+++ Passage shown
Federal investigators are looking at whether political contributions influenced the selection of the firm, CDR Financial Products, for lucrative bond deals in New Mexico and whether Richardson's former chief of staff, David Contarino, played a role in CDR being hired.

A Denver-based firm operated by Mike Stratton, Richardson's longtime friend, was a consultant for CDR, including in 2004 when the company worked on bond deals with the New Mexico Finance Authority that are part of the grand jury investigation. The firm earned almost $1.5 million in fees for those transactions.

CDR and its chief executive, David Rubin, contributed $110,000 to Richardson political committees in 2003-2005.

Richardson said Wednesday there was nothing improper in how the state awarded the work to CDR.

"In my view, the state and its officials have done nothing wrong. They behaved with the best of intentions and the best conduct," Richardson said at a news conference in Albuquerque.

He praised Contarino as "an outstanding public servant" and said he had the "utmost integrity, talent and he's responsible for some of the successes of our administration."

Contarino, in an e-mailed statement, said: "As chief of staff and co-chairman of the Governor's Finance Council, it was my job to be involved in GRIP and many of the Administration's economic and financial initiatives.

In all of my actions, I acted appropriately and I am confident that the investigation will bear out that fact."

The bonds deals involving CDR were for a Richardson administration highway construction program enacted in 2003, called GRIP — Governor Richardson's Investment Partnership.

Stratton's work for CDR is significant because as a close friend and adviser to Richardson he was in position to know about the governor's fundraising machinery, including the committees that received contributions from CDR. Stratton also was familiar with the key players in the Richardson administration.

Stratton and one of his associates did not immediately return telephone messages Wednesday seeking comment.

Allan Ripp, a spokesman for CDR, said Stratton's work for CDR lasted at least until 2007 and started "somewhere in the early 2000s" but he was uncertain of the exact year. Richardson was elected governor in 2002 and took office in January 2003.

Ripp said Stratton worked for the Beverly Hills-based financial firm as a "business development consultant" with responsibilities to "target states and municipalities where CDR might be able to obtain business or work with the various agencies on swaps and derivatives work." He said Stratton's consulting had "not anything to do with political contributions."
++++++
+++ Dataset section
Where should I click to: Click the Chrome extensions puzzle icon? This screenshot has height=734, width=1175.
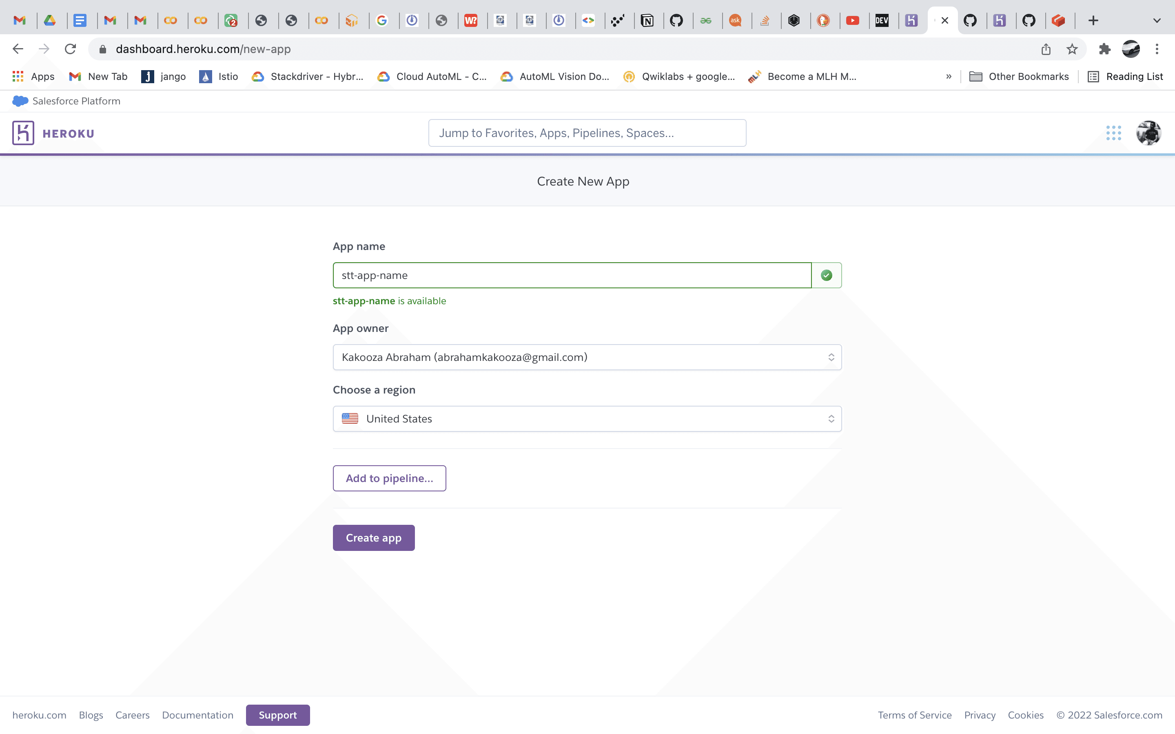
++++++
Given request:
Continue the news article about the federal inquiry into CDR Financial Products and its New Mexico bond deals, picking up after its last sentence.

Result for this exercise:
Stratton is a longtime Democratic political consultant and played a role in several presidential campaigns. According to his Web site, he was a co-director of President Clinton's 1993 presidential inaugural committee. Richardson and Stratton have been friends more than 25 years.

CDR's largest contribution to Richardson's causes went to one of the governor's political committees in 2004 that helped pay for expenses of some of Richardson's staff and supporters at the Democratic National Convention that summer. Stratton worked with the governor during the convention, helping Richardson carry out his role as convention chairman.

Stratton later was a paid consultant to the Democratic Governors' Association when Richardson was chairman. He advised Richardson — and raised money for him — during the governor's failed bid for the 2008 presidential nomination.

Bill Sisneros, executive director of the Finance Authority, said in an interview with the AP that he received numerous telephone calls from Stratton's firm in June 2004 on a possible reinvestment of bond escrow proceeds by CDR.

Sisneros said federal investigators have questioned him about his contact with Contarino on the CDR deals. Sisneros said he had discussed the escrow reinvestment plan with Contarino but was not directed to hire CDR.

"Even to this day I've never had a conversation with Gov. Richardson about CDR," said Sisneros.

Sisneros said the escrow reinvestment was a "market driven transaction" — not done because of any influence from Stratton's firm or the governor's office.

CDR was selected because of its expertise in specialized financial transactions used for management of bond proceeds held in escrow, Sisneros said, and because the company had been evaluated three months earlier when CDR was selected by the authority's board as a financial adviser to help assemble a bond financing deal for a $1.6 billion state transportation package.

Sisneros said Joan Coplan, who is a senior consultant for Stratton and Associates, had telephoned him repeatedly about the opportunity for reinvestment of the bond proceeds held in escrow and the authority's possible use of CDR. Stratton's firm was "kind of pitching their guy" for the escrow reinvestment, he said.

"The only person that was lobbying the Finance Authority was Michael Stratton's office," said Sisneros.

The escrow restructuring was approved by the authority's board as a "sole source procurement" of services with CDR — with no competitive bid process before the firm's selection. The authority took that approach because it needed to quickly make the reinvestment before it was precluded by a change in federal regulations.

CDR's largest contribution to Richardson — $75,000 — came as the authority was considering the escrow reinvestment plan. The authority's chief financial officer recommended CDR for the work in a memorandum dated June 23, 2004 and the authority's board approved the firm's selection on June 30.

The $75,000 contribution from CDR — then called Rubin, Chambers and Dunhill — was dated June 18. The money went to a little known committee called Si Se Puede! Boston 2004 Inc., which Richardson had formed in February 2004. At the time of the convention, the largest amount of money raised by the committee came from CDR and other companies that helped put together the complex bond financing package for the Richardson administration's transportation program.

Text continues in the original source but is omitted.